# Eisschuppenbeinrüstung



## Kwatamehn (9. Januar 2009)

Hi,


laut Buffed-Patch-News kostet die Lederer-Hosenverzauberung (und ich gehe davon aus, dass es die ist die sich verkaufen lässt) jetzt zusätzlich
eine gefrorene Kugel.

Bislang war das eigentlich das einzige das man einigermassen gut im AH verkaufen konnte (bis zu 150g), v.a. wenn man Glück bei Arktischen Pelzen hatte.

So wird man wohl nicht mehr allzu viele davon herstellen können (kA wieoft ich jetzt in Heros war,aber ich hab bislang genau 1 Kugel bekommen, in Naxx gibts die ja auch nicht), die kaufen lohnt sich nicht und Marken geb ich sicher keine dafür aus.

Man wird sie wohl teurer verkaufen können, aber das machts dann auch nicht wett. Wird wohl eher Auftragsarbeiten sein, wo man kaum was dran verdient.

Damit bleibt eigentlich nichts, was verkaufbar wäre für 80er Bereich.

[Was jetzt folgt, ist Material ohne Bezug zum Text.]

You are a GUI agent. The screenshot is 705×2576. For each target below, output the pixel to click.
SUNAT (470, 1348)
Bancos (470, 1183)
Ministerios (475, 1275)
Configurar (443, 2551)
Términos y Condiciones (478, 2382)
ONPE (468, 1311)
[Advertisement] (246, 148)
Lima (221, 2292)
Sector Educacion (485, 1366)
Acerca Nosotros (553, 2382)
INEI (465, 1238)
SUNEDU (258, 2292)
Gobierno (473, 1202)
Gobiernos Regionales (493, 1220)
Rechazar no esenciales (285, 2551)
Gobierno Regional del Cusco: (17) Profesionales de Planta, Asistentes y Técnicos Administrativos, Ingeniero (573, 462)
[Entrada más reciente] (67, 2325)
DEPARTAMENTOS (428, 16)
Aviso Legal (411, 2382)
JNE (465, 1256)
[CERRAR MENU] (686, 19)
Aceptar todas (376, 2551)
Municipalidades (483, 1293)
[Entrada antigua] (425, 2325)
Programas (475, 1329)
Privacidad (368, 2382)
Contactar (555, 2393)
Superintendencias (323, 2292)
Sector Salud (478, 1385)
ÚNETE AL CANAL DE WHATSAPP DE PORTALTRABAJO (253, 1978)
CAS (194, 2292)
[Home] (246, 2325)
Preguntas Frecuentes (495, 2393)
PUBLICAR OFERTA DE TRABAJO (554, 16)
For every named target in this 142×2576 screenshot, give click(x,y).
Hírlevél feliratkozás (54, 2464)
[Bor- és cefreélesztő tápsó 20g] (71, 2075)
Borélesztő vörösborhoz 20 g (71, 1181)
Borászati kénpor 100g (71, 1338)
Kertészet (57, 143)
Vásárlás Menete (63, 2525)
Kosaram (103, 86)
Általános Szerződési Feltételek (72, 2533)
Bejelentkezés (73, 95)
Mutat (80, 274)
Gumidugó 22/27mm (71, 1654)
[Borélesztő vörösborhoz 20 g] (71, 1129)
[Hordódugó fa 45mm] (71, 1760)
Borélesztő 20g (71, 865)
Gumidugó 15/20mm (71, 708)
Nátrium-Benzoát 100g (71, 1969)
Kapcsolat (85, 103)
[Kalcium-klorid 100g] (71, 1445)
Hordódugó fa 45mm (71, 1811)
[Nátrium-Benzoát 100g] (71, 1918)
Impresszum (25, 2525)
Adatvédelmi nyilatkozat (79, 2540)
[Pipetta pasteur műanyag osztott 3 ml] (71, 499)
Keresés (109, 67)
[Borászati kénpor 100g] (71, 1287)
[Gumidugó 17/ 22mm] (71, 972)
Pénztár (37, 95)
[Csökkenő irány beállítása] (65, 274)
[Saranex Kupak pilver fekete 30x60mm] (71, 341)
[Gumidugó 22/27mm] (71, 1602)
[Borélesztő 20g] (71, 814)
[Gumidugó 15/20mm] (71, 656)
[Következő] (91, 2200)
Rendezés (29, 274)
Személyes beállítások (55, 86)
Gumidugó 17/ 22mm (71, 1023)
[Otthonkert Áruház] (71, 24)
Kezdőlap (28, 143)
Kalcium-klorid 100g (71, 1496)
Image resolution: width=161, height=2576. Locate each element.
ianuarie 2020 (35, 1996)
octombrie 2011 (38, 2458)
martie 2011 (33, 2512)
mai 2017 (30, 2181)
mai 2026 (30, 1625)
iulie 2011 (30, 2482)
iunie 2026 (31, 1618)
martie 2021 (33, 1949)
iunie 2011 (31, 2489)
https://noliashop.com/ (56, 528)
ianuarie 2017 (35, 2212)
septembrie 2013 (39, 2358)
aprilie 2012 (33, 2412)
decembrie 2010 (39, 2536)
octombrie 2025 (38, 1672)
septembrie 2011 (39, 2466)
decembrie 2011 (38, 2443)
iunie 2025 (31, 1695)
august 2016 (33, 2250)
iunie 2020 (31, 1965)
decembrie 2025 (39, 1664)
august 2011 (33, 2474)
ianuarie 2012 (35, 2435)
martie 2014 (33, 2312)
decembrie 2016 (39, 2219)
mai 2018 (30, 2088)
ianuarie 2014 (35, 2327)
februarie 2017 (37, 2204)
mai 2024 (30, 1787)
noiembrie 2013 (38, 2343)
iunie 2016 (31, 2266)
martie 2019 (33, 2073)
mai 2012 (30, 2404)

So ganz versteh ich das nicht, überall sonst bei den Berufen werden CD-Zeiten verkürzt,Verzauberungsmats weniger...


----------



## Griese (9. Januar 2009)

Ne Gefrorene Kugel kostet im AH max 25g. 

Also so schlimm isses doch nit  


			Dieser Inhalt steht nur eingeloggten Mitgliedern zur Verfügung.


----------



## Kwatamehn (10. Januar 2009)

Griese schrieb:


> Ne Gefrorene Kugel kostet im AH max 25g.
> 
> Also so schlimm isses doch nit
> 
> ...



Also bei mir kosten die weit mehr - und Arktische Pelze (die mal einigermassen,mal so gut wie gar nicht gekürschnert weren) kosten ~50g, die Shuppen bekommt man gsd leicht.

Bislang selbst mit 2x gekauften Pelzen immer noch Gewinn gemacht, jetzt dann nicht mehr.


----------



## Taksoa (11. Januar 2009)

Also ich habs auch gelesen und ich muss ehrlich sein, das ich das echt sch... finde. alles wird runtergesetzt und verkürzt, aber da packen sie noch was drauf -.-

Arktische pelze sind schon teuer genug -.-

Wobei, an gefrorenen kugeln hakts bei mir nicht. aberunfair find ich es trotzdem!

LG Taksoa


----------



## [DM]Zottel (12. Januar 2009)

Es geht hier um eine Angleichung der Materialkosten Schneider / Lederer. Aktuell ist hier ein extremes Ungleichgewicht.

Also seht es positiv. Jetzt auf Lager produzieren und nach dem Patch teuer verkaufen.....


----------



## Menanon (12. Januar 2009)

Kwatamehn schrieb:


> Also bei mir kosten die weit mehr - und Arktische Pelze (die mal einigermassen,mal so gut wie gar nicht gekürschnert weren) kosten ~50g, die Shuppen bekommt man gsd leicht.
> 
> Bislang selbst mit 2x gekauften Pelzen immer noch Gewinn gemacht, jetzt dann nicht mehr.



Nuja sieh es mal so: Es wird weniger davon im AH zu kaufen geben => Der Preis wird steigen.  Wenn mal ein engpass ist bekommst die Verzauberung schon jetzt für bis zu 180g los.  Wenns noch weniger wird wird das mehr steigen.


----------



## Nightwraith (26. Januar 2009)

Im Endeffekt is es jetzt sogar besser.
Kugel:50g
2xPelz:100g
Einnahme:250g
So siehts atm bei uns aus...


----------



## dragon1 (27. Januar 2009)

Nightwraith schrieb:


> Im Endeffekt is es jetzt sogar besser.
> Kugel:50g
> 2xPelz:100g
> Einnahme:250g
> So siehts atm bei uns aus...


genauso nur halt das die einnahme 180g sind.
zum skillen Ausgezeichnet^^


----------



## olisec (11. Februar 2009)

naja die preise haben sich auch ein bisschen normalisiert weil die skillwelle erstmal zuende ist. ich hab teilweise massenhaft die beinverzauberungen ausm ah gekauft wenn die im preis unter 100g gefallen waren. jetzt kann man besonders die beinrüstungen mit ausdauer gut verkaufen, da chitin recht rar ist.


----------